Brief ->
Take each line of the listing that has the string "computer" and report it.

Records supplied ->
=== Section Start ===
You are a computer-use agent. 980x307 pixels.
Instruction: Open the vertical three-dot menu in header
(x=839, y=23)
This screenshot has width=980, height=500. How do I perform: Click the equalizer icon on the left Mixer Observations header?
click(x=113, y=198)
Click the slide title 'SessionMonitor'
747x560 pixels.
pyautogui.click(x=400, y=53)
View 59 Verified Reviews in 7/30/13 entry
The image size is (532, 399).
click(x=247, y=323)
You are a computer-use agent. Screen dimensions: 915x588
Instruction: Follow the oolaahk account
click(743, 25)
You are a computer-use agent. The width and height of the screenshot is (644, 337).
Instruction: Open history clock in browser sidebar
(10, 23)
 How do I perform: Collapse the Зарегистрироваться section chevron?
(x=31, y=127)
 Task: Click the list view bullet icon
=== Section End ===
=== Section Start ===
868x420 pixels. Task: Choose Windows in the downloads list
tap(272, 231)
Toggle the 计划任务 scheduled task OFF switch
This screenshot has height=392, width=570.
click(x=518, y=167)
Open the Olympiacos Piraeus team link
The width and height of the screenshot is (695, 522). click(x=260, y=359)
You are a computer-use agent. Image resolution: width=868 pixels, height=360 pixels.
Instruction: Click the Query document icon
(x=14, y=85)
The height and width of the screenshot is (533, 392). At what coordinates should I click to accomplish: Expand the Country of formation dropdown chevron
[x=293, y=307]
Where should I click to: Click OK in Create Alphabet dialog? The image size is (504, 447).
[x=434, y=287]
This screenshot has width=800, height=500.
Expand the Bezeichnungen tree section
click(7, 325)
=== Section End ===
Answer for this exercise ->
You are a computer-use agent. 980x307 pixels.
You are a computer-use agent. Screen dimensions: 915x588
You are a computer-use agent. The width and height of the screenshot is (644, 337).
You are a computer-use agent. Image resolution: width=868 pixels, height=360 pixels.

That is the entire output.